- [JOB]:
Substitute "switch" for "toggle" in the data from the line with "Image resolution: width=2404" up to and including the line with "coord(180,69)", and give those lines again with nothing else changed.

Entries on finding words and elements
== == ==
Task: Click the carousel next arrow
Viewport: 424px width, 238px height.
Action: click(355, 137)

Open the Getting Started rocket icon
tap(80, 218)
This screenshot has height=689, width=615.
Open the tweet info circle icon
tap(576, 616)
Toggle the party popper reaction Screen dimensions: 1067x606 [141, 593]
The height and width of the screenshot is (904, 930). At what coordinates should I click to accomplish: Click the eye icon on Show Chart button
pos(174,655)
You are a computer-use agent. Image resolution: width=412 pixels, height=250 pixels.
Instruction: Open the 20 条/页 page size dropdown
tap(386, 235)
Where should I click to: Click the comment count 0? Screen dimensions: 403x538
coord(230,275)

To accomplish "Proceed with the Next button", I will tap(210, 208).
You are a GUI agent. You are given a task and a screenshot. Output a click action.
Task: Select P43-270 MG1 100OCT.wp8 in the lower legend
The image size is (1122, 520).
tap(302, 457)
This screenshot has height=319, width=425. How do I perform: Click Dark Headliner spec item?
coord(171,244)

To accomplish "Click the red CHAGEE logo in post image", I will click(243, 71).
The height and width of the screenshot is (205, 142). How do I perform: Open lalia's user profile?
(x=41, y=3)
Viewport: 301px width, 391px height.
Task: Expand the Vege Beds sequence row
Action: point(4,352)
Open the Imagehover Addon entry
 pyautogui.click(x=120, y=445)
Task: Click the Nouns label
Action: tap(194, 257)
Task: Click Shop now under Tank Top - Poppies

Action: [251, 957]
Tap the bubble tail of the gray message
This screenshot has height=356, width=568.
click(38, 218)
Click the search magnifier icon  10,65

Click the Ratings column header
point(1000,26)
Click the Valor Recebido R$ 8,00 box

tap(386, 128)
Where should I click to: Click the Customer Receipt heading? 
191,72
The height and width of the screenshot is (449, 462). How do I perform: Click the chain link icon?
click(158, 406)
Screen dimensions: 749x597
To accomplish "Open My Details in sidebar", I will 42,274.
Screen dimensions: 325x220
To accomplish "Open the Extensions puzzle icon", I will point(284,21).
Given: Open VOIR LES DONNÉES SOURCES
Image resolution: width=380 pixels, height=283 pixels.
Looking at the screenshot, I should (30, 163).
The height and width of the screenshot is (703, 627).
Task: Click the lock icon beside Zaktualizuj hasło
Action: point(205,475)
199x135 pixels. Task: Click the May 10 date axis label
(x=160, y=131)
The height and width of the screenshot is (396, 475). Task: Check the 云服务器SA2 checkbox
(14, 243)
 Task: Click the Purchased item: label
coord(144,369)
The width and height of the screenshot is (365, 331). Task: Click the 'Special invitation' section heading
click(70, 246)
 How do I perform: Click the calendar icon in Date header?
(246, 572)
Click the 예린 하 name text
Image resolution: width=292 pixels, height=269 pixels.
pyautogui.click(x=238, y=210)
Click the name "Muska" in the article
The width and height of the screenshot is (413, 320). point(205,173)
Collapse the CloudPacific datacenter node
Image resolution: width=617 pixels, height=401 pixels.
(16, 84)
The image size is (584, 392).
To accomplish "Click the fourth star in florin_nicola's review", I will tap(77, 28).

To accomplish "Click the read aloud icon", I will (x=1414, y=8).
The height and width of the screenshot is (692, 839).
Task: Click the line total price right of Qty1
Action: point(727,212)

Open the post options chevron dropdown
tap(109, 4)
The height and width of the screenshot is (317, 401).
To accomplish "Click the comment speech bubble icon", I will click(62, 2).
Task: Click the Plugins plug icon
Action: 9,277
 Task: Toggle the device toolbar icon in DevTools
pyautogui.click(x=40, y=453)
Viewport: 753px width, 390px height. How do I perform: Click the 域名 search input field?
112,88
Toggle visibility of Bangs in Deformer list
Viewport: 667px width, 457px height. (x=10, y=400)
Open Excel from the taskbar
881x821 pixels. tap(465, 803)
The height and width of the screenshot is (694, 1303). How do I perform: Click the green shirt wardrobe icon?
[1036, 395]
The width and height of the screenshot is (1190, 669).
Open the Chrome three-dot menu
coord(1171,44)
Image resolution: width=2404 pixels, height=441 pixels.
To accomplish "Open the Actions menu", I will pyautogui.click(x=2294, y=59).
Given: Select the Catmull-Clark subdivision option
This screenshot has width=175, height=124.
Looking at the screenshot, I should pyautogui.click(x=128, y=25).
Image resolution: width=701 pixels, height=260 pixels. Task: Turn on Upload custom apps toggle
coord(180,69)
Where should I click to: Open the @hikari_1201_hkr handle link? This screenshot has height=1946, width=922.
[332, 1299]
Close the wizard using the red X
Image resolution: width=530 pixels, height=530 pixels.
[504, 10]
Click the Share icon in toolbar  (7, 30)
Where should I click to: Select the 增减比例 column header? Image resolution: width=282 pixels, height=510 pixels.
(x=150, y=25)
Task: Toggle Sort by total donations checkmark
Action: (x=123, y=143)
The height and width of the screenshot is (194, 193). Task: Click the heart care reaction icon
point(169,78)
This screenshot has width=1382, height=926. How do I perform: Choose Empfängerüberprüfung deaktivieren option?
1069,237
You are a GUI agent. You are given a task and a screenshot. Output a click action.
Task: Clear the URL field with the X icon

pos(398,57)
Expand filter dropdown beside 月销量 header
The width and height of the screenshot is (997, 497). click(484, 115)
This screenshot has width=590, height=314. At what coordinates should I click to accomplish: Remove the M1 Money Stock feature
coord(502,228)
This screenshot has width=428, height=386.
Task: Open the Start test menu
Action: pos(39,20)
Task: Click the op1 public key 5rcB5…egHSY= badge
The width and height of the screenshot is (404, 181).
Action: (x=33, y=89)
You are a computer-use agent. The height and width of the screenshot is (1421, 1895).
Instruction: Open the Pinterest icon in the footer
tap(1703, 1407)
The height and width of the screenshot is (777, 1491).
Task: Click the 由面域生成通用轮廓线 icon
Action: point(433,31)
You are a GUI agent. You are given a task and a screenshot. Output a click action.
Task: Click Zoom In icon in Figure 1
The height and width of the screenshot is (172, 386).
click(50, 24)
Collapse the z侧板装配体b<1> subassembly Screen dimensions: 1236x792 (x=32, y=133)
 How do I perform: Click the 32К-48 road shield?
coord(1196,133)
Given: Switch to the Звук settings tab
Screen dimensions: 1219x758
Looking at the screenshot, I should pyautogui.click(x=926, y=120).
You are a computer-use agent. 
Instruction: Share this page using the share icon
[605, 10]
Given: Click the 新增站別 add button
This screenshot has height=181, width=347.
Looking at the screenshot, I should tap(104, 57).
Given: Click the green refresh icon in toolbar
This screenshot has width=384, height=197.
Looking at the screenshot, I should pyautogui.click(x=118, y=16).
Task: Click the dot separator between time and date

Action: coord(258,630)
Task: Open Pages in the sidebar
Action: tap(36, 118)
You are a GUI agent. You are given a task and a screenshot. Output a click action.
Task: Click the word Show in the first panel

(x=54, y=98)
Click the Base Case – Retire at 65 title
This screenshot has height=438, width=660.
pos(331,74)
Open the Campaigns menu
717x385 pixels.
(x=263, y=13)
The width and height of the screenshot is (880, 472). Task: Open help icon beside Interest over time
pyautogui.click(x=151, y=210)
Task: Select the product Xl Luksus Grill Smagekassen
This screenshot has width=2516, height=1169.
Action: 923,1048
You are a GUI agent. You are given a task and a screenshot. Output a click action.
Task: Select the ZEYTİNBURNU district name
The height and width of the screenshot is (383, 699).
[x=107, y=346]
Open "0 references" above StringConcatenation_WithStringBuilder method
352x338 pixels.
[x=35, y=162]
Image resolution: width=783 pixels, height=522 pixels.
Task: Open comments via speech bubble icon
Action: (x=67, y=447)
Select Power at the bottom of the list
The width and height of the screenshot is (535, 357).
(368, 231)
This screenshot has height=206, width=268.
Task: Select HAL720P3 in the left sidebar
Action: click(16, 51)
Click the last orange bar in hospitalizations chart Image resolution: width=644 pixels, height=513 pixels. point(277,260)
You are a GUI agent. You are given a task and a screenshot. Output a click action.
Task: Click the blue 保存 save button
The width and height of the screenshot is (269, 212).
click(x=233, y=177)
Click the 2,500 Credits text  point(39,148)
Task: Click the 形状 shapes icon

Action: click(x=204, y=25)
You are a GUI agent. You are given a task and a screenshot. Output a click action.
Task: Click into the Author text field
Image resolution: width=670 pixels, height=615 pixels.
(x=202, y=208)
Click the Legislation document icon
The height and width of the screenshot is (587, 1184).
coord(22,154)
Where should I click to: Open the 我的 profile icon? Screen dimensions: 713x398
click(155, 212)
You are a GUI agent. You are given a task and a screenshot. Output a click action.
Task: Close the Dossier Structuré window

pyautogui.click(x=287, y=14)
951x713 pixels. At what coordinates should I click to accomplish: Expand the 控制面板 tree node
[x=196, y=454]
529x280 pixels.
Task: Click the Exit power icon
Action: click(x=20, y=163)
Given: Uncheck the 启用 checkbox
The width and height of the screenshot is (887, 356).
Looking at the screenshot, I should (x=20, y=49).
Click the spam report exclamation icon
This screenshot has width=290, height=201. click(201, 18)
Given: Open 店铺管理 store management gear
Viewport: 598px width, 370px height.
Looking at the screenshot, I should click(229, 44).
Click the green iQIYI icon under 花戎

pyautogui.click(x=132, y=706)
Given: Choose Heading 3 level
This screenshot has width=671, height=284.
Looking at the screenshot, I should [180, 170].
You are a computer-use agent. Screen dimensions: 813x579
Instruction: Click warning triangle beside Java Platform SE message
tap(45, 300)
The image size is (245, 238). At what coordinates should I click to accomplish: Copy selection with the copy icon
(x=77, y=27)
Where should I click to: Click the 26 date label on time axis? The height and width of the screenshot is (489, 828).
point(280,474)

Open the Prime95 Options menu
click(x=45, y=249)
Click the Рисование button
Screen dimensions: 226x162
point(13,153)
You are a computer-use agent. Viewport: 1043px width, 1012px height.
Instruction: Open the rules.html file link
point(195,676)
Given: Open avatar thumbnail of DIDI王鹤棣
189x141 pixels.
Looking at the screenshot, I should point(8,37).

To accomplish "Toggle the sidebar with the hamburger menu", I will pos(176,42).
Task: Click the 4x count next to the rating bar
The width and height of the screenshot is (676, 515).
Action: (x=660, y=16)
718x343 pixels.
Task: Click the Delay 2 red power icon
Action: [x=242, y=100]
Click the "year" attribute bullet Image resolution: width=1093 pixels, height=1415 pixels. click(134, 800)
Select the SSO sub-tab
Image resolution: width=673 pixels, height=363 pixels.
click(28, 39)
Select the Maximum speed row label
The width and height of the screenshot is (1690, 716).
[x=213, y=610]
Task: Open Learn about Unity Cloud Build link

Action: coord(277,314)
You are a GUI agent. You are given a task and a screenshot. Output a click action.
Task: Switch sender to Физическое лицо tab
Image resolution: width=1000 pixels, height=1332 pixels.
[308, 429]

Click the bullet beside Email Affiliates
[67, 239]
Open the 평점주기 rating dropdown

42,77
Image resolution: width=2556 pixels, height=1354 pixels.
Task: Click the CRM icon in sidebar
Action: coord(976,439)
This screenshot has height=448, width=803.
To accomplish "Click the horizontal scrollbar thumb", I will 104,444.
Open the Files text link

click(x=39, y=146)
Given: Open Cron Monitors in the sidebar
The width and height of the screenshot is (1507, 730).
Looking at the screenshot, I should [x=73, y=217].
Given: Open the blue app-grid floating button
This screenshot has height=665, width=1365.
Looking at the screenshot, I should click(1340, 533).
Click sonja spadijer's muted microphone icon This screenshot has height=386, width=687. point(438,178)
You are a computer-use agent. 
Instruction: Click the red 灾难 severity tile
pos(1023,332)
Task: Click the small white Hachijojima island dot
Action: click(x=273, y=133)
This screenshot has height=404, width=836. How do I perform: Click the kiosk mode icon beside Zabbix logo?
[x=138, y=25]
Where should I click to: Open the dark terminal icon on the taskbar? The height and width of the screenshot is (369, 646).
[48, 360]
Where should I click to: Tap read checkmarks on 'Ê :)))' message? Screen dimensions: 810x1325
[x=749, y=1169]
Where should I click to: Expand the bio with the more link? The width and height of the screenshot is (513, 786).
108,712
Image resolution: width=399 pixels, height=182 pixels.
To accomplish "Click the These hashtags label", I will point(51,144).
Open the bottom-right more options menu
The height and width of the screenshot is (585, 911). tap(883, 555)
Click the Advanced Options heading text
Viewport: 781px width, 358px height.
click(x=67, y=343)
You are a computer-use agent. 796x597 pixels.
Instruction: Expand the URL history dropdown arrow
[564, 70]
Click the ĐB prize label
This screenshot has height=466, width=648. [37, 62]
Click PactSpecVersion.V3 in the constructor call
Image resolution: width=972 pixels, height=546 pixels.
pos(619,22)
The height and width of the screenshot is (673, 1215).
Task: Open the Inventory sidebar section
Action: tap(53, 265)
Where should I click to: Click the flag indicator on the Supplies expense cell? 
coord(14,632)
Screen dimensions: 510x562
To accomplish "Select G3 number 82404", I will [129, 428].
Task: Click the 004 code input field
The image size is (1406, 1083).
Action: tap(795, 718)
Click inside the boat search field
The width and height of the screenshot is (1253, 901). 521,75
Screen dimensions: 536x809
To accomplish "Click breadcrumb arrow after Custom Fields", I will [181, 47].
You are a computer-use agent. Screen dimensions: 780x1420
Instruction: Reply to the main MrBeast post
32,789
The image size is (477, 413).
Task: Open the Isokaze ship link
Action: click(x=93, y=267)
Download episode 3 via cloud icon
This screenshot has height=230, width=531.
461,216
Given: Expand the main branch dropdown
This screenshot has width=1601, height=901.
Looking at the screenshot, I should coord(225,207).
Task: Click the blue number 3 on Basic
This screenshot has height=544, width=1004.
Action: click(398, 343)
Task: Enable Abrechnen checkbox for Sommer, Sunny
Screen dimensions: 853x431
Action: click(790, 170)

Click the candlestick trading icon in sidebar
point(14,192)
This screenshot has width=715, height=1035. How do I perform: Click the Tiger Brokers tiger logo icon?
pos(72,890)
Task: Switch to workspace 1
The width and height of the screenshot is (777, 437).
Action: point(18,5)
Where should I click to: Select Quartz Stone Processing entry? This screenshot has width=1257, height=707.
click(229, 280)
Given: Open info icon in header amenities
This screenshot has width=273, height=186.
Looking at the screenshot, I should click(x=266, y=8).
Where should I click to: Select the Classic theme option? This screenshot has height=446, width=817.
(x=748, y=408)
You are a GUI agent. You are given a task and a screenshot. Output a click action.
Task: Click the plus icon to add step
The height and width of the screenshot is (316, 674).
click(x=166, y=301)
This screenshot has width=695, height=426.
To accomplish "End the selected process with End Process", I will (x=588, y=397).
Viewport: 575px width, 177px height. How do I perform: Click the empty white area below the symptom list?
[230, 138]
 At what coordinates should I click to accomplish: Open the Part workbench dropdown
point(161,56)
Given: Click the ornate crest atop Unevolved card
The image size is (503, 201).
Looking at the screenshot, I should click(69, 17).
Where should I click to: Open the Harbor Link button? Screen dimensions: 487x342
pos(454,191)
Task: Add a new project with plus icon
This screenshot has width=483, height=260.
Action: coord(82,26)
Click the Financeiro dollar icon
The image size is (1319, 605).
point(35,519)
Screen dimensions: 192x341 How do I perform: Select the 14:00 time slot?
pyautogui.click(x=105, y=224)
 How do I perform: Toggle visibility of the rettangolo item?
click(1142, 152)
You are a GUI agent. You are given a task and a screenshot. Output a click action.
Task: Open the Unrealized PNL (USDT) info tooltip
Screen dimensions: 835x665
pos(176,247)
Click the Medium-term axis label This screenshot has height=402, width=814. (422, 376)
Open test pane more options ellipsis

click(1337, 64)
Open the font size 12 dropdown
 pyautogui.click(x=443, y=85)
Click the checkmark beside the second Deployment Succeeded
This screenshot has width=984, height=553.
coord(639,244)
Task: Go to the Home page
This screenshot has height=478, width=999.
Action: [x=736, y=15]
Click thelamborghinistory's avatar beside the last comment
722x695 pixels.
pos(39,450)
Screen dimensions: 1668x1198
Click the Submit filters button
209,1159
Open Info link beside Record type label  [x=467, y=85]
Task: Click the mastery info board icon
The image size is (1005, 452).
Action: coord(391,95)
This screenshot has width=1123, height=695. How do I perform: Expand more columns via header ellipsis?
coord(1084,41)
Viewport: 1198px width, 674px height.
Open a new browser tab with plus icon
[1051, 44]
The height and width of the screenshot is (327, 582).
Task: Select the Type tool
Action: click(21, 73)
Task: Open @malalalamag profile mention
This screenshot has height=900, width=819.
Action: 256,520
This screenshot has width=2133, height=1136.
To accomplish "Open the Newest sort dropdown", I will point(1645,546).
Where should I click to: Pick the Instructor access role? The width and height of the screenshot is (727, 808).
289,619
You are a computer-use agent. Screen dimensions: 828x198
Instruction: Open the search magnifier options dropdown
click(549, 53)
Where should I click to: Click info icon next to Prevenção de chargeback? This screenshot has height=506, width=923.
== == ==
- [FULL SOLUTION]:
Image resolution: width=2404 pixels, height=441 pixels.
To accomplish "Open the Actions menu", I will pyautogui.click(x=2294, y=59).
Given: Select the Catmull-Clark subdivision option
This screenshot has width=175, height=124.
Looking at the screenshot, I should pyautogui.click(x=128, y=25).
Image resolution: width=701 pixels, height=260 pixels. Task: Turn on Upload custom apps switch
coord(180,69)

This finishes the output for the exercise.